I don’t know what to make of Abigail Spanberger, the former member of Congress who now is the governor of Virginia. At times, she has made me nervous with her tendencies toward Third Way-No Labels politics. (Third Way crowed very loudly over her blowout win for governor.) She has rankled Democratic members of the state legislature, who wonder if her campaign was something of a bait-and-switch. But, over the last couple of days, she made a couple of moves that moved her up a few notches in the shebeen’s estimation. First, she kicked Confederate nostalgia right in the goober peas. From The New York Times:
Gov. Abigail Spanberger of Virginia has signed into law a bill to end tax exemptions for a slate of Confederacy-related organizations in the state. The signing by Ms. Spanberger on Monday is the culmination of a yearslong Democrat-led push to shake off the state’s legacy as the capital of the 11 Southern, slaveholding states that seceded from the country in the 1860s.
The new law’s most significant target is the United Daughters of the Confederacy, founded in 1894 for descendants of Confederates. The organization’s stated purpose is to honor the members’ ancestors through, among other things, working with homeless shelters, food banks and other civic groups. Throughout its history, the group built hundreds of Confederate memorials around the country, which have become flash points for protests over historical memory and racial injustices in the last decade.
As the NYT points out, the UDC was central to the slavery apologetics and bullshit history that were at the heart of the Lost Cause mythology, especially in its activities as the civil rights movement began to catch fire. This is risky business for a new governor.
In the past, the organization has said that losing the decades-old tax breaks could hinder its ability to maintain its headquarters in Richmond and carry out its operations.
Golly whiskers, that’d be a shame. There’s no First Amendment right to a tax exemption, although I expect a lawsuit on that issue
Also, on something dear to the shebeen’s heart, Spanberger signed Virginia onto the National Popular Vote Interstate Compact. It’s the 18th state to do so. From The Guardian:
Under the National Popular Vote Interstate Compact, states would assign their presidential electors to the winner of the popular vote, regardless of the results within the state. The compact takes effect when states representing a majority of electoral votes—270 of 538—pass the legislation and thus would determine the winner of the presidential contest. With Virginia, the compact now has 222 electors. Every state that has so far enacted the compact has Democratic electoral majorities, including California, New York, and Illinois. But legislation has been introduced in enough states to reach the 270-elector threshold, including swing states like Arizona, Michigan, Nevada, New Hampshire, Pennsylvania, and Wisconsin.
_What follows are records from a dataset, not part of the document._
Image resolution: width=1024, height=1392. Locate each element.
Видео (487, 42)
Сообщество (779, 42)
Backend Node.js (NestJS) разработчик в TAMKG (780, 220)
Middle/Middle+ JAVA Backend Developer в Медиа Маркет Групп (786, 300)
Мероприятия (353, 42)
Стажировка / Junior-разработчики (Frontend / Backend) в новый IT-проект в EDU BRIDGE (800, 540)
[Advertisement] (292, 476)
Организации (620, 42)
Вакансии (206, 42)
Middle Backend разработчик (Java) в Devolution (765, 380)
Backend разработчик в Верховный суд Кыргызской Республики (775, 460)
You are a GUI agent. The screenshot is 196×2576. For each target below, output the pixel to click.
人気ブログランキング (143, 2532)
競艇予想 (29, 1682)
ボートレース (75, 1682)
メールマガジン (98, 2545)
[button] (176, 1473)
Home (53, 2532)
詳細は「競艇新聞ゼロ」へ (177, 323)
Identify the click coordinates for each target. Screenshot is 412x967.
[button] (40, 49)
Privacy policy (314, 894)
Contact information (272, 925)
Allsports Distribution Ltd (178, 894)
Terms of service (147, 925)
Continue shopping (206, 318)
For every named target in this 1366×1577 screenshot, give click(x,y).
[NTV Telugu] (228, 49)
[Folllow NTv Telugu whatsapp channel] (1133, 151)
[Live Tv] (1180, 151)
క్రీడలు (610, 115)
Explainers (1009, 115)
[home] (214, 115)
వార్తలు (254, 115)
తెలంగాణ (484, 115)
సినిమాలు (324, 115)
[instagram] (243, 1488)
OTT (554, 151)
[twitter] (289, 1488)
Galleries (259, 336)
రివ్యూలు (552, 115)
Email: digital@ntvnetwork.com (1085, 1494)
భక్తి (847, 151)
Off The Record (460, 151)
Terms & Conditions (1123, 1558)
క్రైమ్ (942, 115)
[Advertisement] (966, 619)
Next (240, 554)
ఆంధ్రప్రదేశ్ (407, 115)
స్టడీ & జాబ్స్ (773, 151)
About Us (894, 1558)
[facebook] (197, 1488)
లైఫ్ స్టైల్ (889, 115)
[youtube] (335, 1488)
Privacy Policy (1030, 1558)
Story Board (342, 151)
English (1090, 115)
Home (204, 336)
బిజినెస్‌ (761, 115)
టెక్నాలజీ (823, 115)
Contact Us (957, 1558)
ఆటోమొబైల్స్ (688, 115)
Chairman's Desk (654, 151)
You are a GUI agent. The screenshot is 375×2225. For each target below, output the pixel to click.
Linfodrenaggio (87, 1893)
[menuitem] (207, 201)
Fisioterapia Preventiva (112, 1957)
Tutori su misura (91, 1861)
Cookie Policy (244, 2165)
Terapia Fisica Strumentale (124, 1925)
If the Compact reaches its goal, expect all hell to pay in the federal courts, even though a recent poll saw 63 percent would replace the creaky current system with a national popular vote. Two of the four presidents elected in the 21st Century—George W. Bush and Trump I—lost the popular vote but won through a system devised (with slave states in mind) in the 18th. That is not exactly an endorsement of the original plan. So, good for Governor Spanberger. This week, anyway.